## EXTRACT
****************************************

The task force members – including Sens. Roy Blunt of Missouri, Lamar Alexander of Tennessee, Cory Gardner of Colorado, and Thom Tillis of North Carolina – will present options to other Republicans. The idea of changing the rules will be floated to the Democrats.
Senate Majority Leader Mitch McConnell, R-Kentucky, said in a statement that he wouldn’t ram through any rule changes with a simple majority vote, a move known as the “nuclear option.”
The proposal will only be adopted if 67 senators go along, he said.
Lankford acknowledged that the idea faces opposition from traditionalists and those who worry it could weaken Republicans power at a later date. But, he said, “the larger philosophical issue is it’s the right thing for the country.”
Former Connecticut Attorney General Clarine Nardi Riddle, co-founder of the group No Labels, which espouses ending partisan gridlock in Congress, hailed the idea.
Blocking a motion to begin debate “can delay the timing of a bill for weeks or months,” she said. “What we want to see is an honest debate.”
Norman Ornstein, a longtime student of Congress and scholar at the American Enterprise Institute, said chances are good the Senate adopts the change. Republicans opposed changing the filibuster rules when they were in the minority, he said.
“Now it is in the Republicans self-interest, and the Democrats who supported filibuster reform would have a hard time opposing it,” he said.
Sen. Jim Inhofe, R-Oklahoma, said in a statement he sees benefits to the change, though he is wary.
“There are unintended consequences for every possible rule change, and those are the kinds of things we’re continuing to look into now,” Inhofe said.

****************************************

## DATA LINES
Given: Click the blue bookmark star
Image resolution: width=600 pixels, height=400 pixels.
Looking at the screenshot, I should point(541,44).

****************************************

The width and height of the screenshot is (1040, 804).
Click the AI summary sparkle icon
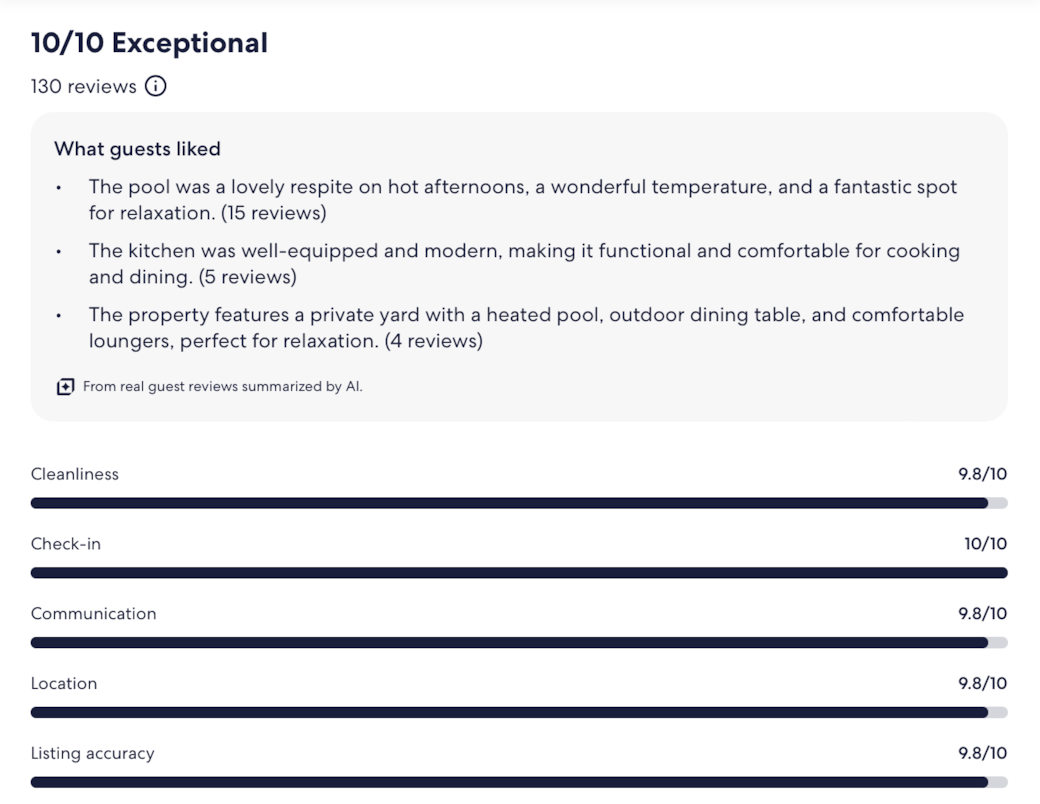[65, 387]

****************************************

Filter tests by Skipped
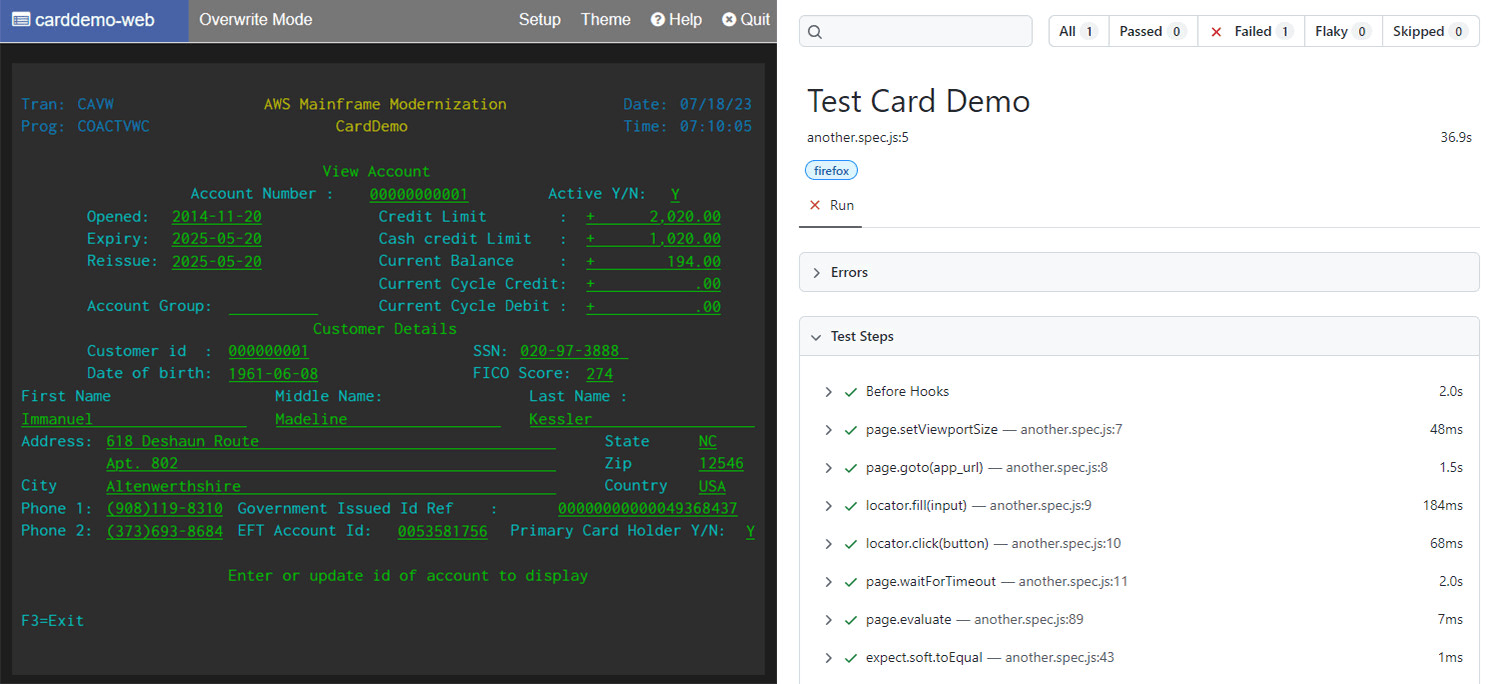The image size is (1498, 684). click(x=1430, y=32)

****************************************

## WRITTEN EXERCISE 1
In the extract on the Senate filibuster rules, how many senators must go along before the proposal is adopted?
## WRITTEN EXERCISE 2
Repeat the part of the Senate filibuster extract that begins at the words "Senate Majority Leader" and stops after "along, he said.".

## COMPLETE ANSWER 1
67 senators.

## COMPLETE ANSWER 2
Senate Majority Leader Mitch McConnell, R-Kentucky, said in a statement that he wouldn’t ram through any rule changes with a simple majority vote, a move known as the “nuclear option.”
The proposal will only be adopted if 67 senators go along, he said.